Water Resilience Operative Key Concepts for Climate-resilient Urban Waterfronts
Research stage: Initial doctoral stage
Category: Paper
DDR Statement
When dealing with climate change and water-related disasters, uncertainty becomes one of the main components to cope with: uncertainty about the magnitude and frequency of their effects, uncertainty about their future evolution, uncertainty about the effectiveness of the possible solutions, now and in the coming decades. Consequentially, the interaction of so many different variables and factors originates a complex and always changing system which can hardly be disentangled through traditional scientific research tools. For this reason, a design-driven approach has been necessarily chosen as a preferred method to carry out the research, in order to develop a dynamic process which can be responsive to the changing external conditions and still represent a starting point for further knowledge production.

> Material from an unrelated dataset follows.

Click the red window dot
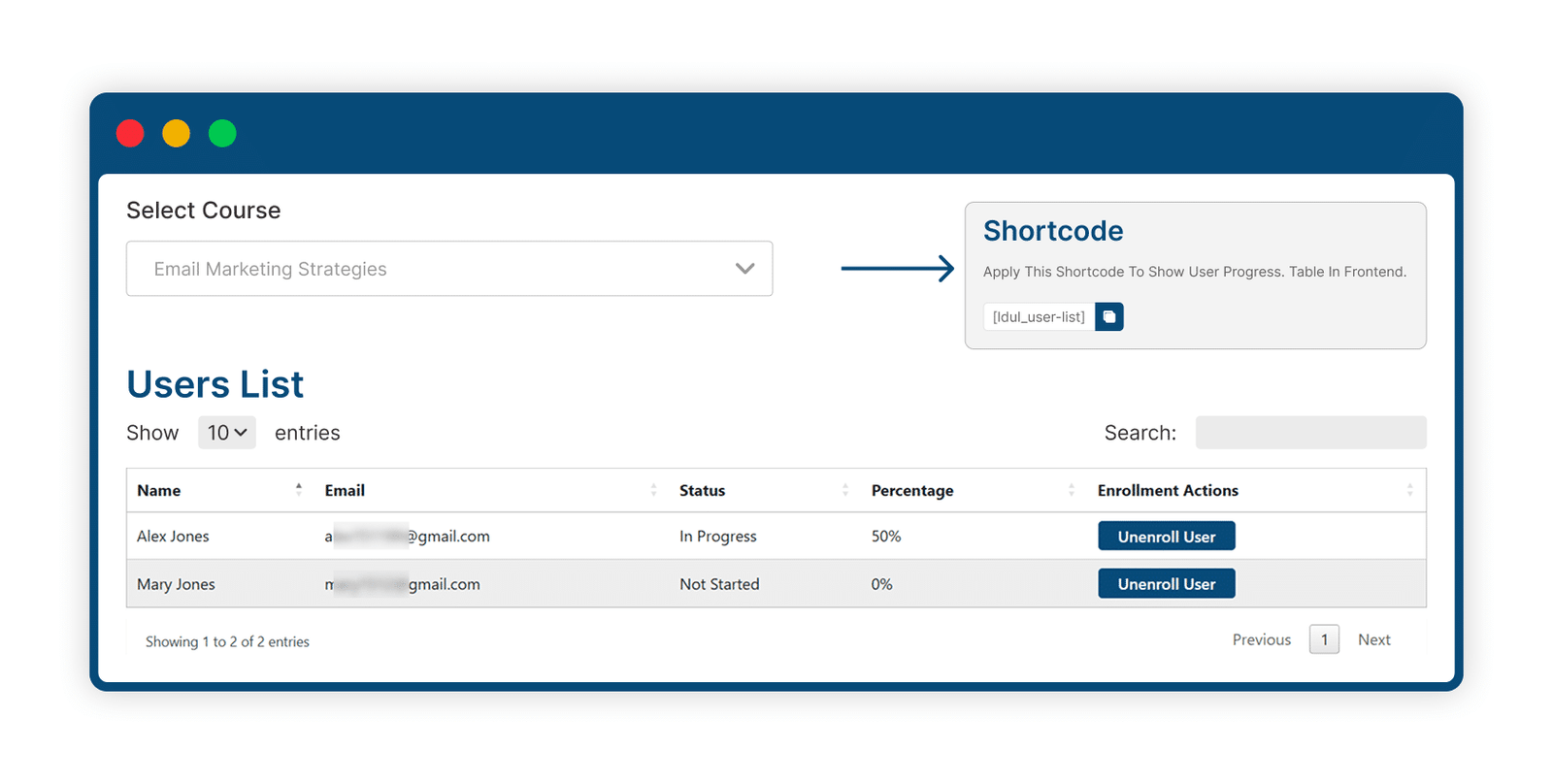The width and height of the screenshot is (1553, 784). pyautogui.click(x=130, y=133)
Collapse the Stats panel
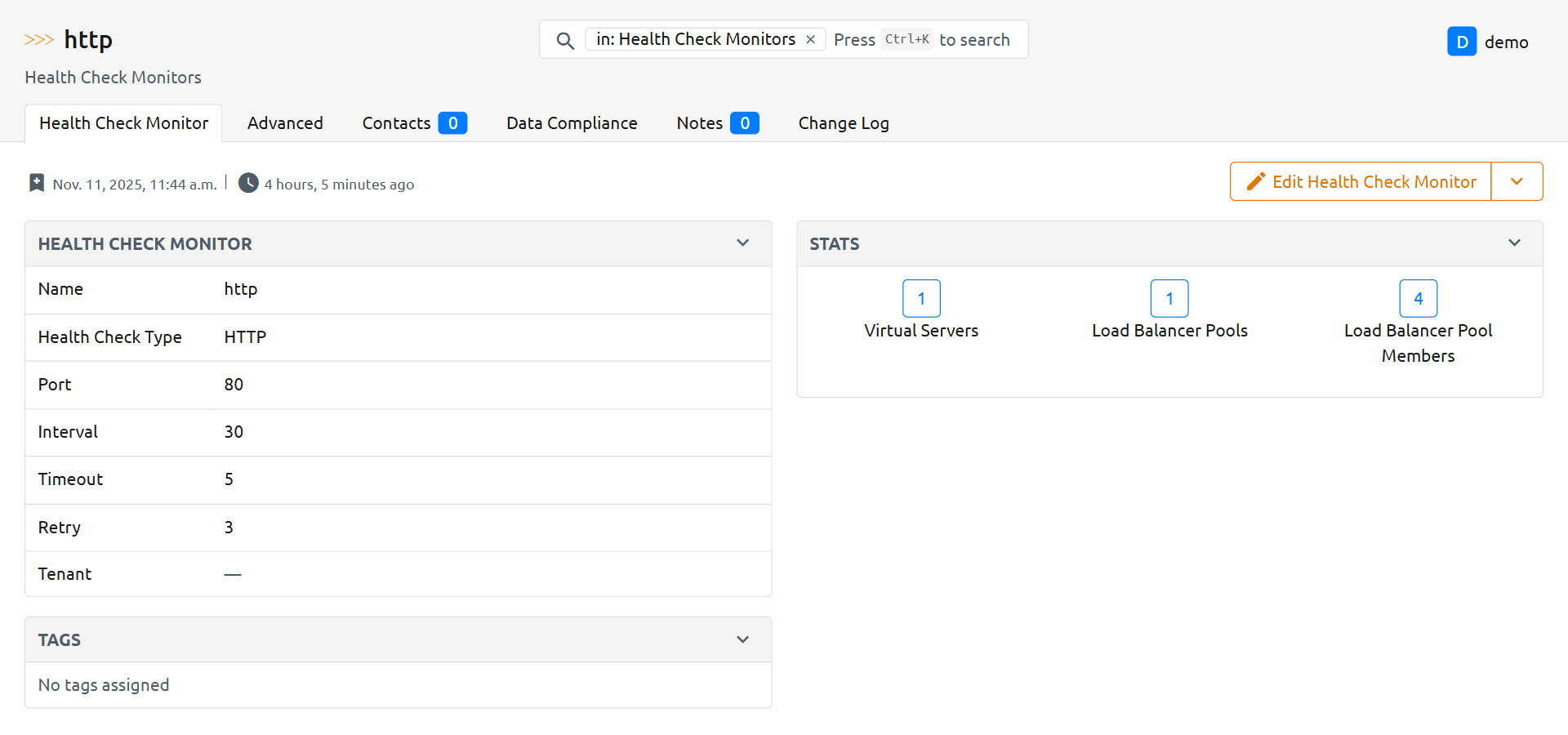 [1514, 243]
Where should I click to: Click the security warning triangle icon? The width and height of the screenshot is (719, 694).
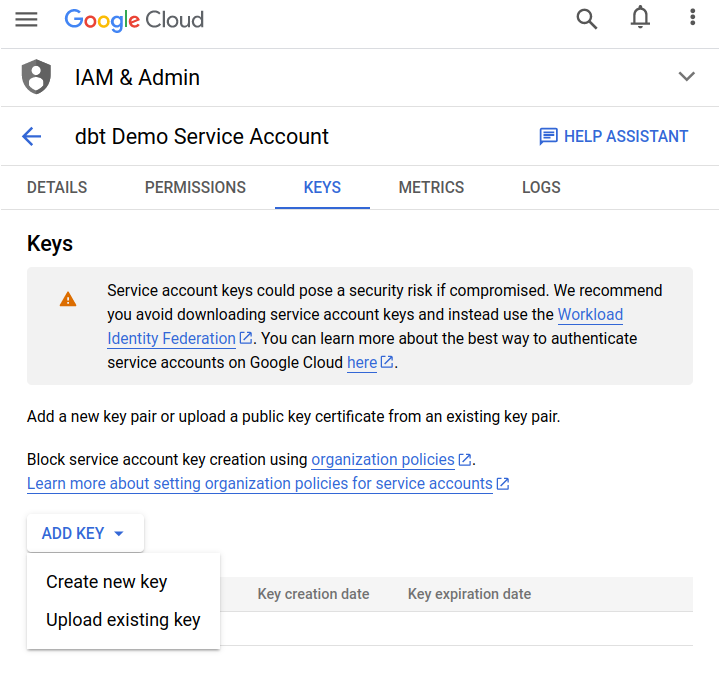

Following this interpretation, the research is articulated in three main moments. The first one is the definition, through a literature review, of the key concepts that build up the fundamental vocabulary of the research. They are divided into “explorative” key concepts, aiming at defining the theoretical background of the research, and “operative” key concepts, which are meant to provide the tools through which to translate the defined objectives into appliable design principles. The second moment identifies several case studies which, despite presenting different scale, sites and typologies, share a similar design approach consistent with the key concepts established in the previous step. Through their analysis, a system of potential design strategies will be defined. Finally, the last moment tries to organise the results collected in the previous phases into a design methodology and tests its feasibility in different contexts, such as the Adriatic one.
These moments, though, are not meant to be subsequentially structured, but fluidly interwoven, in a more circular process of defining, questioning and redeveloping different and more refined design pathways.